---- Record excerpts
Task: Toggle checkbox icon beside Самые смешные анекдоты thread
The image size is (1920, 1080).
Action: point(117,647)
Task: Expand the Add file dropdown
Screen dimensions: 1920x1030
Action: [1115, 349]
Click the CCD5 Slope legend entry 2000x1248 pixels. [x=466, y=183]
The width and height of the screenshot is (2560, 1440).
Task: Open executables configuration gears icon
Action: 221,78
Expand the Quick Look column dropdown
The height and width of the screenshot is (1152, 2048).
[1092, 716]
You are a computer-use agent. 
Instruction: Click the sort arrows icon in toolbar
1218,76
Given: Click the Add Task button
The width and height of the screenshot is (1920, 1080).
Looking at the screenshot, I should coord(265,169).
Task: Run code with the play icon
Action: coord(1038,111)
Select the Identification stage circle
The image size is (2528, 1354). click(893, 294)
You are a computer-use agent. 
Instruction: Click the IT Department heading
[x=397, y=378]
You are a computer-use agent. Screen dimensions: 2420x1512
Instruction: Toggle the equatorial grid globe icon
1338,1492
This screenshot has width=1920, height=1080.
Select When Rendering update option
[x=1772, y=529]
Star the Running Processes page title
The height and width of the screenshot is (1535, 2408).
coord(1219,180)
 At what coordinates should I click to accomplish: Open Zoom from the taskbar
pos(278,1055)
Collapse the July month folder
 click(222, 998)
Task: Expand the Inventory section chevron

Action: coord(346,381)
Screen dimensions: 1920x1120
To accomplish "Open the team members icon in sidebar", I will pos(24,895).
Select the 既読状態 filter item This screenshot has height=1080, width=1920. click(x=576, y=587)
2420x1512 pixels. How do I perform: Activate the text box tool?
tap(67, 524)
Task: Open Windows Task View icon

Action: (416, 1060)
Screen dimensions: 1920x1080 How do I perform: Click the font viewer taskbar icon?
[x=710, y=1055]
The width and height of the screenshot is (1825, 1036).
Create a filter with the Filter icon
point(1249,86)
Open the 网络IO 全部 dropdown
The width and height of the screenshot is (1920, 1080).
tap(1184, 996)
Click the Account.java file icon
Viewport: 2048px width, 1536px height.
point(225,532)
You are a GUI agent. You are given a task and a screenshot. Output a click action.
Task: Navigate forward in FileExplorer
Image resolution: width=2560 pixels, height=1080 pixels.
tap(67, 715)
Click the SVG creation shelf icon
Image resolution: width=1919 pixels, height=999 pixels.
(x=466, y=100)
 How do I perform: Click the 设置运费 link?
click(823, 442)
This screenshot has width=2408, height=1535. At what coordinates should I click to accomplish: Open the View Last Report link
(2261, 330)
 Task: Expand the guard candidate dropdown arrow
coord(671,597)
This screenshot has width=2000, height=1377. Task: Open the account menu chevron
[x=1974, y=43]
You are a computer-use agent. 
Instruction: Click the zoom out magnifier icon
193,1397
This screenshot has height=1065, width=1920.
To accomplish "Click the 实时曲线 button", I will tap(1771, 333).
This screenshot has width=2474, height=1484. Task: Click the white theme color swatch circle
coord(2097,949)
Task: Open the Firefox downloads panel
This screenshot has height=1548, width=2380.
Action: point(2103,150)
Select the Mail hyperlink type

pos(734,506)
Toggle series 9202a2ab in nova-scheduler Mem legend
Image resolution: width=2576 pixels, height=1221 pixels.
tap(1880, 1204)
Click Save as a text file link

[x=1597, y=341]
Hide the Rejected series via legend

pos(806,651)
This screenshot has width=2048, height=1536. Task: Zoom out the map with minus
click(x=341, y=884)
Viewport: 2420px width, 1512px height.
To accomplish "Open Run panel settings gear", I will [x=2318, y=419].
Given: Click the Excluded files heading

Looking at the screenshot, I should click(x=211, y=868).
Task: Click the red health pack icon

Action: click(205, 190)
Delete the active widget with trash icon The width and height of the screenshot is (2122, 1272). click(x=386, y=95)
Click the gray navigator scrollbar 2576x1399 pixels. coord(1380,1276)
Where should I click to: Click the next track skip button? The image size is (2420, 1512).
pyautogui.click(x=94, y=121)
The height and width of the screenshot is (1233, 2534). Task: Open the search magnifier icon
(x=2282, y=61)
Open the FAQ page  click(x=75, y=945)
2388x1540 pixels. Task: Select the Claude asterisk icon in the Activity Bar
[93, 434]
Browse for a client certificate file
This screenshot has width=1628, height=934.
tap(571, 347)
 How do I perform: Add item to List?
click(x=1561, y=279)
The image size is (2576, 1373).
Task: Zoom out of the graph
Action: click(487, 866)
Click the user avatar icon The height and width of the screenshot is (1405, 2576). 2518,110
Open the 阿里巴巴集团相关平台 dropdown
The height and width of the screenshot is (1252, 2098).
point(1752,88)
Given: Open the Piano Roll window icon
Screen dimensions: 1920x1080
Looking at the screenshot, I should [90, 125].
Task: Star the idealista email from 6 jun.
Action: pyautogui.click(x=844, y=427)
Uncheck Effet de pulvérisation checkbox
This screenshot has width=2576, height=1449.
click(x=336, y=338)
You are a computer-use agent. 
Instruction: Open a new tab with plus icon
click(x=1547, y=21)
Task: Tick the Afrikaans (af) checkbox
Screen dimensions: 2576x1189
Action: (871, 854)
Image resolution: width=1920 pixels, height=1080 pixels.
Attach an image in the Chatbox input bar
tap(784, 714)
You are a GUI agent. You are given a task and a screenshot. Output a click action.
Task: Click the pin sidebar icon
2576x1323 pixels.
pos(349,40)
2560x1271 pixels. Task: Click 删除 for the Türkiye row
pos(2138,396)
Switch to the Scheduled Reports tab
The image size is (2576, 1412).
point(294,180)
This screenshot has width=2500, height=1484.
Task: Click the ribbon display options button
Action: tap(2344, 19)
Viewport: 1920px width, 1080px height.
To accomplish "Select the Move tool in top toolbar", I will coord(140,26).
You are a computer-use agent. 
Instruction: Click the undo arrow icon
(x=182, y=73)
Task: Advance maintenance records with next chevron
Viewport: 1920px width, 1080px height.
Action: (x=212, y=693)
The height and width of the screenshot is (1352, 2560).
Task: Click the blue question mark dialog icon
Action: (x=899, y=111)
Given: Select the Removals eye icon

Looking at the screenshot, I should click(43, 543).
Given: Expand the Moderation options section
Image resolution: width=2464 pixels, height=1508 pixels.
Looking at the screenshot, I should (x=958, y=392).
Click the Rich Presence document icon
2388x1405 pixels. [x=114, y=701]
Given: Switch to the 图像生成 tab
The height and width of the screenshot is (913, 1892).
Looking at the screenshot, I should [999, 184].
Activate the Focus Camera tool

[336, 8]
--------
What needs to be done: Output all of the entries, exactly as they are written.

Solution to the problem:
Task: Toggle checkbox icon beside Самые смешные анекдоты thread
The image size is (1920, 1080).
Action: point(117,647)
Task: Expand the Add file dropdown
Screen dimensions: 1920x1030
Action: [1115, 349]
Click the CCD5 Slope legend entry 2000x1248 pixels. [x=466, y=183]
The width and height of the screenshot is (2560, 1440).
Task: Open executables configuration gears icon
Action: 221,78
Expand the Quick Look column dropdown
The height and width of the screenshot is (1152, 2048).
[1092, 716]
You are a computer-use agent. 
Instruction: Click the sort arrows icon in toolbar
1218,76
Given: Click the Add Task button
The width and height of the screenshot is (1920, 1080).
Looking at the screenshot, I should coord(265,169).
Task: Run code with the play icon
Action: coord(1038,111)
Select the Identification stage circle
The image size is (2528, 1354). click(893, 294)
You are a computer-use agent. 
Instruction: Click the IT Department heading
[x=397, y=378]
You are a computer-use agent. Screen dimensions: 2420x1512
Instruction: Toggle the equatorial grid globe icon
1338,1492
This screenshot has width=1920, height=1080.
Select When Rendering update option
[x=1772, y=529]
Star the Running Processes page title
The height and width of the screenshot is (1535, 2408).
coord(1219,180)
 At what coordinates should I click to accomplish: Open Zoom from the taskbar
pos(278,1055)
Collapse the July month folder
 click(222, 998)
Task: Expand the Inventory section chevron

Action: coord(346,381)
Screen dimensions: 1920x1120
To accomplish "Open the team members icon in sidebar", I will pos(24,895).
Select the 既読状態 filter item This screenshot has height=1080, width=1920. click(x=576, y=587)
2420x1512 pixels. How do I perform: Activate the text box tool?
tap(67, 524)
Task: Open Windows Task View icon

Action: (416, 1060)
Screen dimensions: 1920x1080 How do I perform: Click the font viewer taskbar icon?
[x=710, y=1055]
The width and height of the screenshot is (1825, 1036).
Create a filter with the Filter icon
point(1249,86)
Open the 网络IO 全部 dropdown
The width and height of the screenshot is (1920, 1080).
tap(1184, 996)
Click the Account.java file icon
Viewport: 2048px width, 1536px height.
point(225,532)
You are a GUI agent. You are given a task and a screenshot. Output a click action.
Task: Navigate forward in FileExplorer
Image resolution: width=2560 pixels, height=1080 pixels.
tap(67, 715)
Click the SVG creation shelf icon
Image resolution: width=1919 pixels, height=999 pixels.
(x=466, y=100)
 How do I perform: Click the 设置运费 link?
click(823, 442)
This screenshot has width=2408, height=1535. At what coordinates should I click to accomplish: Open the View Last Report link
(2261, 330)
 Task: Expand the guard candidate dropdown arrow
coord(671,597)
This screenshot has width=2000, height=1377. Task: Open the account menu chevron
[x=1974, y=43]
You are a computer-use agent. 
Instruction: Click the zoom out magnifier icon
193,1397
This screenshot has height=1065, width=1920.
To accomplish "Click the 实时曲线 button", I will tap(1771, 333).
This screenshot has width=2474, height=1484. Task: Click the white theme color swatch circle
coord(2097,949)
Task: Open the Firefox downloads panel
This screenshot has height=1548, width=2380.
Action: point(2103,150)
Select the Mail hyperlink type

pos(734,506)
Toggle series 9202a2ab in nova-scheduler Mem legend
Image resolution: width=2576 pixels, height=1221 pixels.
tap(1880, 1204)
Click Save as a text file link

[x=1597, y=341]
Hide the Rejected series via legend

pos(806,651)
This screenshot has width=2048, height=1536. Task: Zoom out the map with minus
click(x=341, y=884)
Viewport: 2420px width, 1512px height.
To accomplish "Open Run panel settings gear", I will [x=2318, y=419].
Given: Click the Excluded files heading

Looking at the screenshot, I should click(x=211, y=868).
Task: Click the red health pack icon

Action: click(205, 190)
Delete the active widget with trash icon The width and height of the screenshot is (2122, 1272). click(x=386, y=95)
Click the gray navigator scrollbar 2576x1399 pixels. coord(1380,1276)
Where should I click to: Click the next track skip button? The image size is (2420, 1512).
pyautogui.click(x=94, y=121)
The height and width of the screenshot is (1233, 2534). Task: Open the search magnifier icon
(x=2282, y=61)
Open the FAQ page  click(x=75, y=945)
2388x1540 pixels. Task: Select the Claude asterisk icon in the Activity Bar
[93, 434]
Browse for a client certificate file
This screenshot has width=1628, height=934.
tap(571, 347)
 How do I perform: Add item to List?
click(x=1561, y=279)
The image size is (2576, 1373).
Task: Zoom out of the graph
Action: click(487, 866)
Click the user avatar icon The height and width of the screenshot is (1405, 2576). 2518,110
Open the 阿里巴巴集团相关平台 dropdown
The height and width of the screenshot is (1252, 2098).
point(1752,88)
Given: Open the Piano Roll window icon
Screen dimensions: 1920x1080
Looking at the screenshot, I should [90, 125].
Task: Star the idealista email from 6 jun.
Action: pyautogui.click(x=844, y=427)
Uncheck Effet de pulvérisation checkbox
This screenshot has width=2576, height=1449.
click(x=336, y=338)
You are a computer-use agent. 
Instruction: Open a new tab with plus icon
click(x=1547, y=21)
Task: Tick the Afrikaans (af) checkbox
Screen dimensions: 2576x1189
Action: (871, 854)
Image resolution: width=1920 pixels, height=1080 pixels.
Attach an image in the Chatbox input bar
tap(784, 714)
You are a GUI agent. You are given a task and a screenshot. Output a click action.
Task: Click the pin sidebar icon
2576x1323 pixels.
pos(349,40)
2560x1271 pixels. Task: Click 删除 for the Türkiye row
pos(2138,396)
Switch to the Scheduled Reports tab
The image size is (2576, 1412).
point(294,180)
This screenshot has width=2500, height=1484.
Task: Click the ribbon display options button
Action: tap(2344, 19)
Viewport: 1920px width, 1080px height.
To accomplish "Select the Move tool in top toolbar", I will coord(140,26).
You are a computer-use agent. 
Instruction: Click the undo arrow icon
(x=182, y=73)
Task: Advance maintenance records with next chevron
Viewport: 1920px width, 1080px height.
Action: (x=212, y=693)
The height and width of the screenshot is (1352, 2560).
Task: Click the blue question mark dialog icon
Action: (x=899, y=111)
Given: Select the Removals eye icon

Looking at the screenshot, I should click(43, 543).
Given: Expand the Moderation options section
Image resolution: width=2464 pixels, height=1508 pixels.
Looking at the screenshot, I should (x=958, y=392).
Click the Rich Presence document icon
2388x1405 pixels. [x=114, y=701]
Given: Switch to the 图像生成 tab
The height and width of the screenshot is (913, 1892).
Looking at the screenshot, I should [999, 184].
Activate the Focus Camera tool

[336, 8]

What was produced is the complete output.